PART THREE | THURSDAY, FRIDAY
18 | BENEATH THE FLAT STONE
The Mercedes was a beautiful thing. Bond pulled his battered grey Bentley up alongside it and inspected it.
It was a Type 300 S, the sports model with a disappearing hood – one of only half a dozen in England, he reflected. Left-hand drive. Probably bought in Germany. He had seen a few of them over there. One had hissed by him on the Munich Autobahn the year before when he was doing a solid ninety in the Bentley. The body, too short and heavy to be graceful, was painted white, with red leather upholstery. Garish for England, but Bond guessed that Drax had chosen white in honour of the famous Mercedes-Benz racing colours that had already swept the board again since the war at Le Mans and the Nurburgring.
Typical of Drax to buy a Mercedes. There was something ruthless and majestic about the cars, he decided, remembering the years from 1934 to 1939 when they had completely dominated the Grand Prix scene, children of the famous Blitzen Benz that had captured the world’s speed record at 142 m.p.h. back in 1911. Bond recalled some of their famous drivers, Caracciola, Lang, Seaman, Brauchitsch, and the days when he had seen them drifting the fast sweeping bends of Tripoli at 190, or screaming along the tree-lined straight at Berne with the Auto Unions on their tails.
And yet, Bond looked across at his supercharged Bentley, nearly twenty-five years older than Drax’s car and still capable of beating 100, and yet when Bentleys were racing, before Rolls had tamed them into sedate town carriages, they had whipped the blown SS-K’s almost as they wished.

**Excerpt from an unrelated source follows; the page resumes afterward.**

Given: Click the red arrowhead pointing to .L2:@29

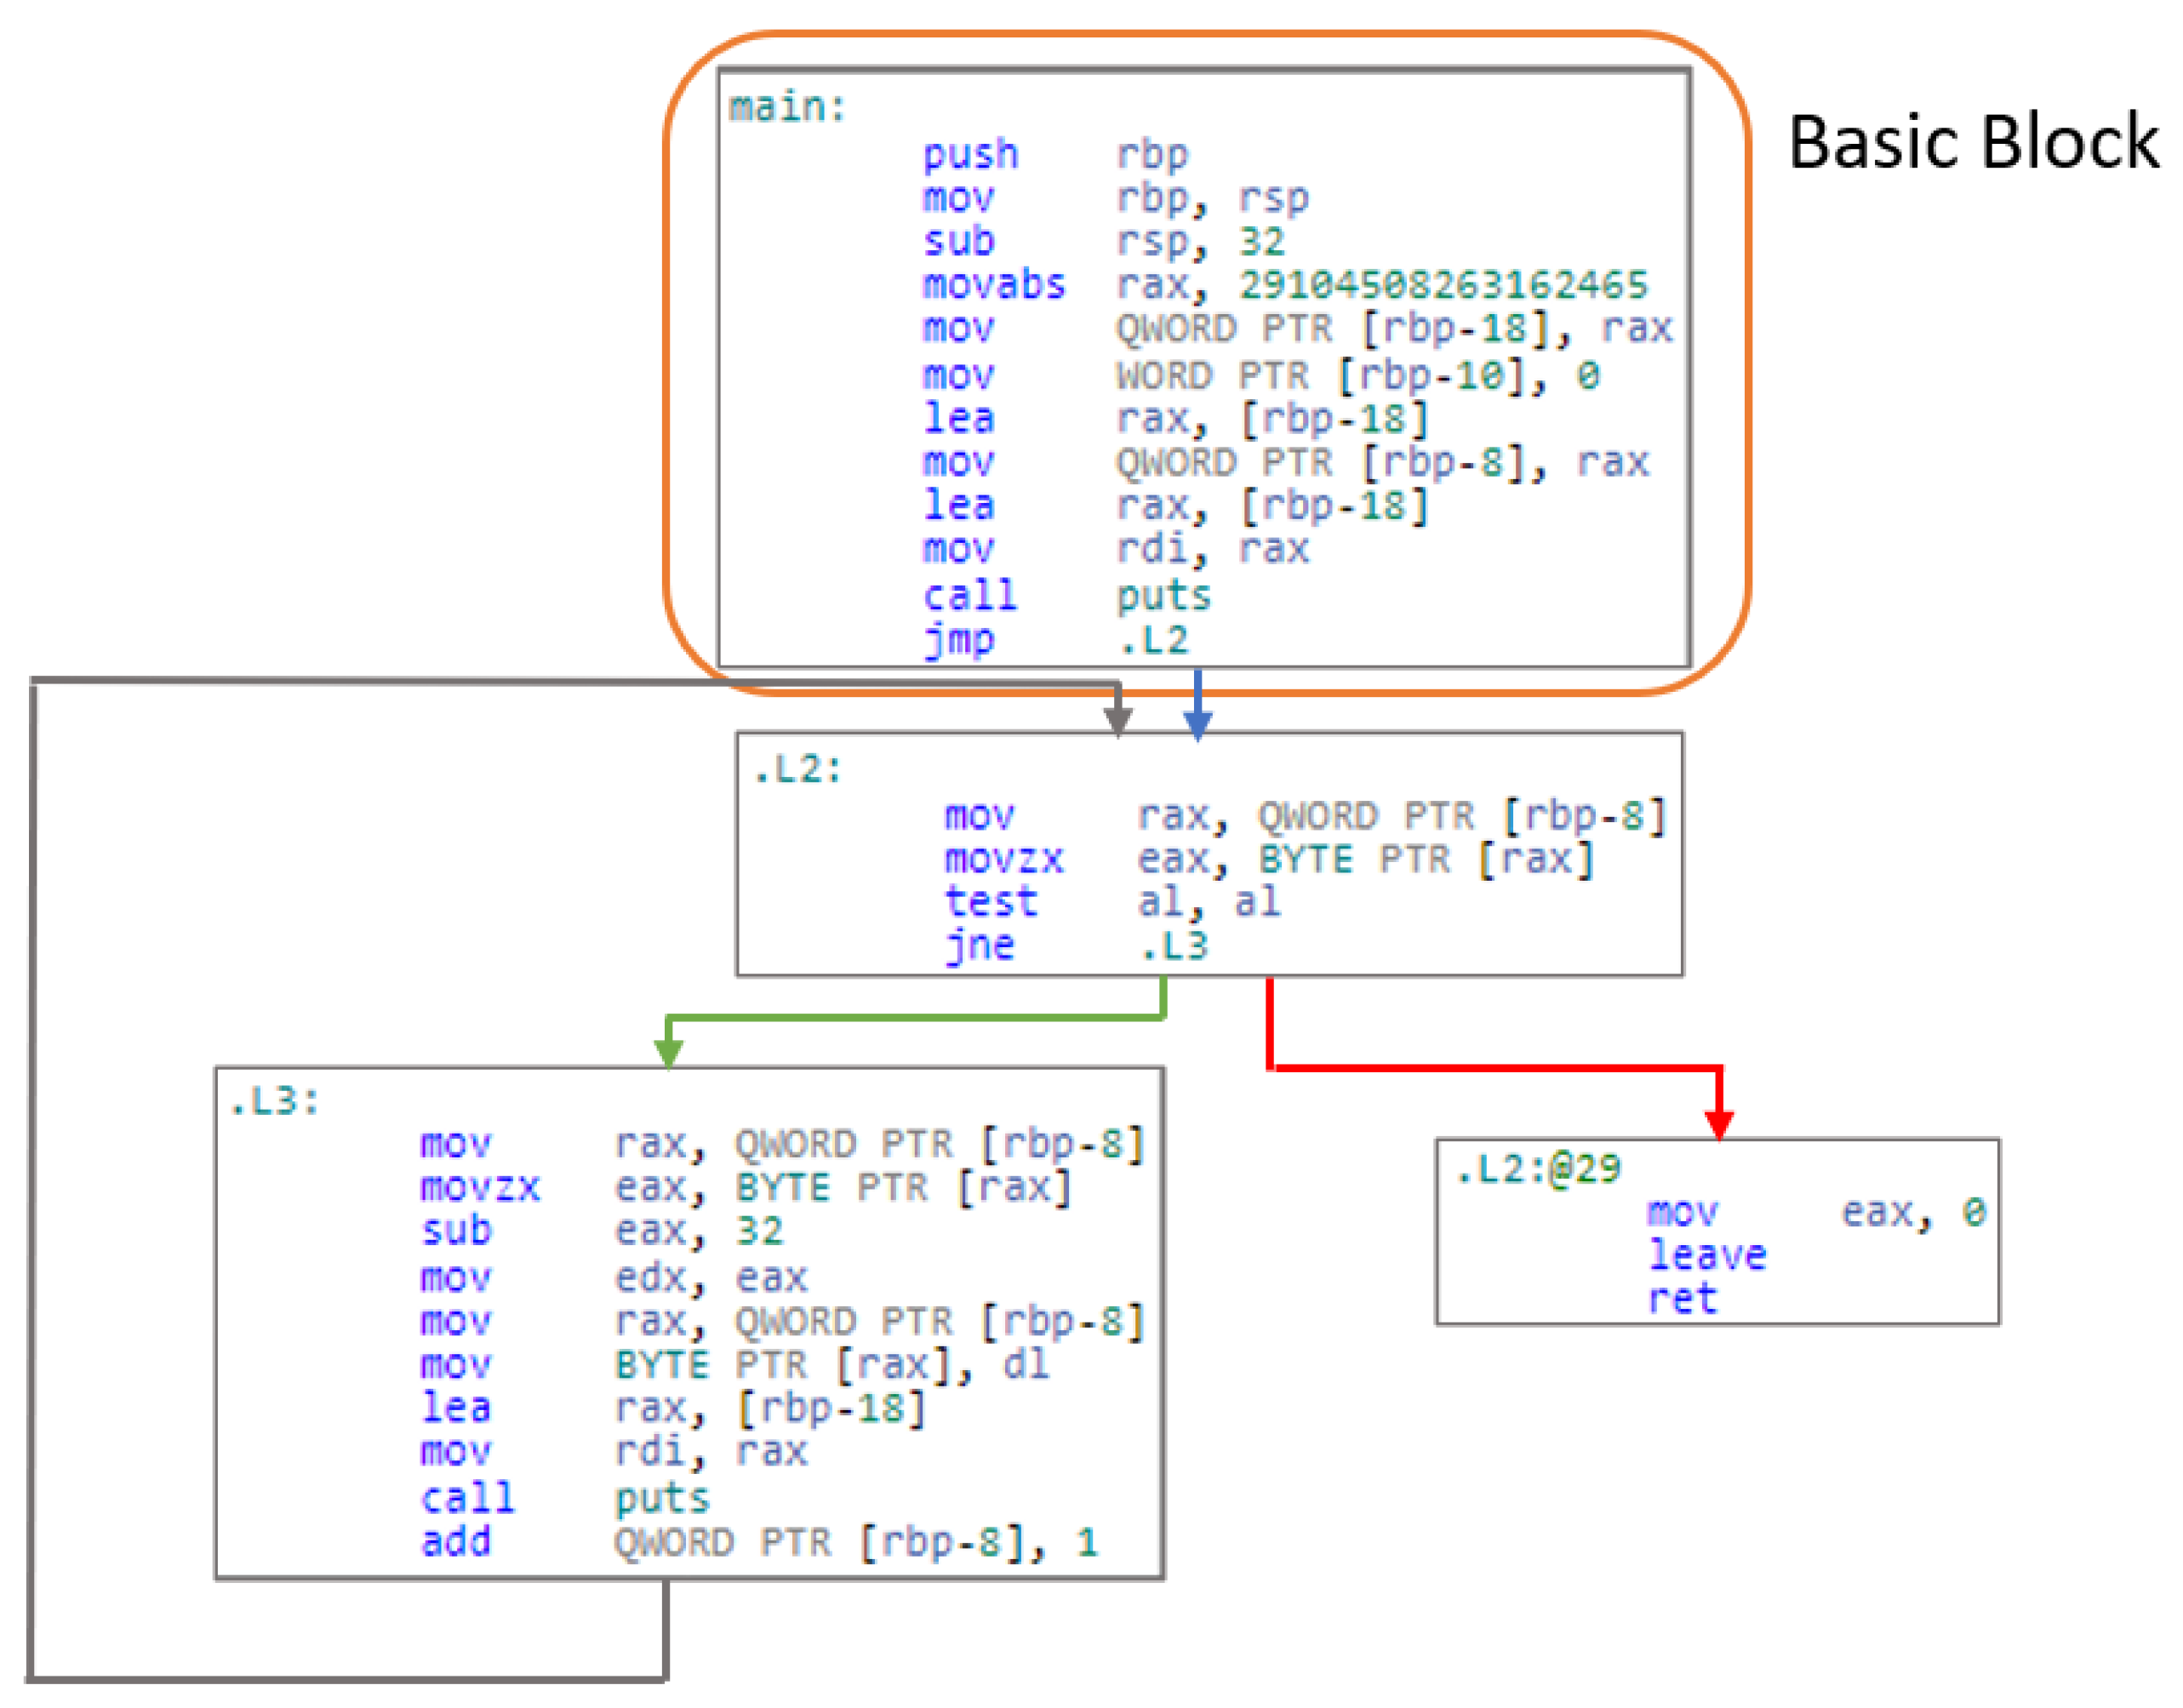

Bond had once dabbled on the fringe of the racing world and he was lost in his memories, hearing again the harsh scream of Caracciola’s great white beast of a car as it howled past the grandstands at Le Mans, when Drax came out of the house followed by Gala Brand and Krebs.
‘Fast car,’ said Drax, pleased with Bond’s look of admiration. He gestured towards the Bentley. ‘They used to be good in the old days,’ he added with a touch of patronage. ‘Now they’re only built for going to the theatre. Too well-mannered. Even the Continental. Now then you, get in the back.’
Krebs obediently climbed into the narrow back seat behind the driver. He sat sideways, his mackintosh up round his ears, his eyes fixed enigmatically on Bond.
Gala Brand, smart in a dark grey tailor-made and black beret and carrying a lightweight black raincoat and gloves, climbed into the right half of the divided front seat. The wide door closed with the rich double click of a Fabergé box.
No sign passed between Bond and Gala. They had made their plans at a whispered meeting in his room before lunch – dinner in London at half-past seven and then back to the house in Bond’s car. She sat demurely, her hands in her lap and her eyes to the front, as Drax climbed in, pressed the starter, and pulled the gleaming lever on the steering wheel back into third. The car surged away with hardly a purr from the exhaust and Bond watched it disappear into the trees before he climbed into the Bentley and moved off in leisurely pursuit.
In the hastening Mercedes, Gala busied herself with her thoughts. The night had been uneventful and the morning had been devoted to clearing the launching site of everything that might possibly burn when the Moonraker was fired. Drax had not referred to the events of the previous day and there had been no change in his usual manner. She had prepared her last firing plan (Drax himself was to do it on the morrow) and as usual Walter had been sent for and through her spy-hole she had seen the figures being entered in Drax’s black book.